Groundwater Level Criteria
Another source of uncertainty is the groundwater level raster created using Kriging. Using a total of 119319 points, a continuous raster layer was created for groundwater level. Because these static groundwater level point measurements are heavily concentrated in lower BC and sparse in the North, the resulting implications prediction may be less accurate in areas where there are disproportionately fewer points. Additionally, because the study area, being the entirety of BC, was so large, creating a single prediction surface has its limitations. For example, other influences such as differences in precipitation, presence of infrastructure, and elevation may all be factors controlling groundwater in a given area that is being predicted based on the water level in another region. To help account for this uncertainty, co-kriging was conducted using point elevation, assuming that elevation and groundwater level are correlated. Co-kriging enables better prediction by incorporating the direction and orientation of the second dataset in addition to the distance and relation of nearby points in the first dataset. According to a representative of Natural Resources Canada, the aim is to improve access to and quality of the raw data. In the future, this analysis could be re-run with improved groundwater level data.
Agriculture Criteria
The Agricultural Land Reserves (ALR) layer, used to identify agriculture, also added an element of uncertainty given that it is not representative of all agricultural land in BC. The ALR is land that is zoned by the province to prioritize agricultural use; farming is encouraged and non-agricultural uses are restricted (Provincial Agricultural Land Commission, 2014).

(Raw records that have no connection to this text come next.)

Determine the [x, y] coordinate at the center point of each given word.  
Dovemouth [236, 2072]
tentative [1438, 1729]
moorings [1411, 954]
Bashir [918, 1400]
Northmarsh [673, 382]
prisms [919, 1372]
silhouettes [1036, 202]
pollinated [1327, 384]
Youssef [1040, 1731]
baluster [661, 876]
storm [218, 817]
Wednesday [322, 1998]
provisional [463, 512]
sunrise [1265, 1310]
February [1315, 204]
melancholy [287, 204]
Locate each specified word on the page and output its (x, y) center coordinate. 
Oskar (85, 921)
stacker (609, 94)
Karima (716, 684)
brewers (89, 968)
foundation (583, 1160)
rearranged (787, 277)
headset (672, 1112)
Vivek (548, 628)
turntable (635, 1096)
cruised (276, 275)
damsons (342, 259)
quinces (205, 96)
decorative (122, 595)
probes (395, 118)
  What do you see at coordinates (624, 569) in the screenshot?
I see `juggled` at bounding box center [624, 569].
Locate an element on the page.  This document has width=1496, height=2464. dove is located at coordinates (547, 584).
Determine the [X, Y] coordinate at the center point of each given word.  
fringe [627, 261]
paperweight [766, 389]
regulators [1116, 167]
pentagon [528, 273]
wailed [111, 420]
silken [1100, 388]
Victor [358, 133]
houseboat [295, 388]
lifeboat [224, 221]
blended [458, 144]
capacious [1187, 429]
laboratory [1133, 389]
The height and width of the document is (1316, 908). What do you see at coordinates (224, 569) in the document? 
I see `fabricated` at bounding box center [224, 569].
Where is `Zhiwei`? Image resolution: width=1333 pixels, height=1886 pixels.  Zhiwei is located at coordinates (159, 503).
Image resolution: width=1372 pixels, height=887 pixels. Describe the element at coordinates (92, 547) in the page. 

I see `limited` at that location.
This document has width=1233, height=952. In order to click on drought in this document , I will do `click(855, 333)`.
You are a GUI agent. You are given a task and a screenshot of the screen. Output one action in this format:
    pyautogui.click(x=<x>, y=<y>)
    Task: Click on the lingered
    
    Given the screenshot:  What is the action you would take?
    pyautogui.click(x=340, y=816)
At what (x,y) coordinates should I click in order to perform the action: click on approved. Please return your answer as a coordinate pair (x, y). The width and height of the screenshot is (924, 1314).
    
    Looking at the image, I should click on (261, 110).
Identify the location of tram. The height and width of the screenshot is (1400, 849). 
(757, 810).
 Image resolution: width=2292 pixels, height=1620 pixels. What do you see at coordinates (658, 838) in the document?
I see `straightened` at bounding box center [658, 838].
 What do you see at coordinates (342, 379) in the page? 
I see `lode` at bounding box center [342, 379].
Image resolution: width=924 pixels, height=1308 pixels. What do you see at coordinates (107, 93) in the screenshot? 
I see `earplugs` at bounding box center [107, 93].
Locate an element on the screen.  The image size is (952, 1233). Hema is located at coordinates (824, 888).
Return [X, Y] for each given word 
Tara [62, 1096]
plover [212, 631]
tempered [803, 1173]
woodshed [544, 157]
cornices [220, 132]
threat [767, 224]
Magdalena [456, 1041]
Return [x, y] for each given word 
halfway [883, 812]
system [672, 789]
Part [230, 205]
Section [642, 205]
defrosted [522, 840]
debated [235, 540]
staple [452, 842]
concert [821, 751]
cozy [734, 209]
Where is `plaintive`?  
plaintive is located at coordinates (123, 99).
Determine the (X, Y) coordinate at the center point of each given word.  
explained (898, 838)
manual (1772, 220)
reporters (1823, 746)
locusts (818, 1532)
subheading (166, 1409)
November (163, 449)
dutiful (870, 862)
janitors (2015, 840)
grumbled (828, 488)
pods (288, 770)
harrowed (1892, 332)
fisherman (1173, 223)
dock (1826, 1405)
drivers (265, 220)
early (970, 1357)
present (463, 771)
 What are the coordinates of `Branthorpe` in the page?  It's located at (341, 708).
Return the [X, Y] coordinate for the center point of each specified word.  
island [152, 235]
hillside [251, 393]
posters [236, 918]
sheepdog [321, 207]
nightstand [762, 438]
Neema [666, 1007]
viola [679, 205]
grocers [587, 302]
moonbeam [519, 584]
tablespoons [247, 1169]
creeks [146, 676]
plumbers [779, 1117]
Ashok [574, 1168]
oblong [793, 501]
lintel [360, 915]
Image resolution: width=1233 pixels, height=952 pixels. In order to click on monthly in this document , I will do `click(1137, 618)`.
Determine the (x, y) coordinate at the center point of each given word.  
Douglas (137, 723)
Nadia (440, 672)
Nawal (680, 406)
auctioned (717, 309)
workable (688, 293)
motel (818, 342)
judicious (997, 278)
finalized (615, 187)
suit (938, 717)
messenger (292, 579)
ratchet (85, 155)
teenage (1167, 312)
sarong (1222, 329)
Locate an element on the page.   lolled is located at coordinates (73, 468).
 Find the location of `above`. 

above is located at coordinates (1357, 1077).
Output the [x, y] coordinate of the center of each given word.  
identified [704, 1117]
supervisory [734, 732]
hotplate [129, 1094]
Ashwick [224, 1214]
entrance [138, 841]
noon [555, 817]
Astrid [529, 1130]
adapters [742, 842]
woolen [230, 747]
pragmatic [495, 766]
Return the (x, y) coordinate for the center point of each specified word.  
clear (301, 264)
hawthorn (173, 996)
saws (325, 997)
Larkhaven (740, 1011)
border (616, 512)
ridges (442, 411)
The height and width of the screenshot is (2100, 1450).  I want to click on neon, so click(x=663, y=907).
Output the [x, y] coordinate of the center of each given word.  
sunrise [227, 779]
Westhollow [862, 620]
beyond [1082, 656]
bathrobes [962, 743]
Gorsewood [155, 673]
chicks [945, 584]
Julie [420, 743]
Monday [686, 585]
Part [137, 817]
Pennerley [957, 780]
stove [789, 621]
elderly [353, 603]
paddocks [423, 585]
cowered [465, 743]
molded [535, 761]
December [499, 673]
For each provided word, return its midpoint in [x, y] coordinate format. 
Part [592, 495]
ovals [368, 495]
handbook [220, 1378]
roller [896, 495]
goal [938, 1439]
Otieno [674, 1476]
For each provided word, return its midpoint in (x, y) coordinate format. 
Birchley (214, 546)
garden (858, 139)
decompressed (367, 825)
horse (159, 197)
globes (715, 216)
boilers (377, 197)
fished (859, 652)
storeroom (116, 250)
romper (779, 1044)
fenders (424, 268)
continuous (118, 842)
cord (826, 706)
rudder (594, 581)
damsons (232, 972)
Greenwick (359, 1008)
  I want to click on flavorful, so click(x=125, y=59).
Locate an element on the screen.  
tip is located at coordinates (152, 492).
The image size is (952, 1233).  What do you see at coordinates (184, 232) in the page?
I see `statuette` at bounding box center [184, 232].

Approximately 4.6 million hectares of agriculturally suitable land are protected and used for agricultural purposes within the ALR (Provincial Agricultural Land Commission, 2014). While all uses of the ALR are reserved for farming and agricultural use, there is also farming that occurs on land that is not deemed as the ALR. This may include private farms or smaller-scale farms, urban farms, community gardens, or more. This limitation implies that more suitable land should have been identified in the reclassified agriculture input layer. However, the majority of agriculture does occur within the ALR, therefore, the uncertainty in this criteria does not invalidate our data. Overall, this results in an underestimation of the extent of suitable land-based on agriculture.
Area Measurements
After aggregating the weighted and equally weighted optimal locations, the measure tool was used to find the total area in km². There may be some systematic and random errors that persist when measuring, rounding, and calculating our totals. Given the resolution of the raster, the measurement may not be accurate to its true value. To ensure maximal accuracy given this limitation, these areas were measured several times.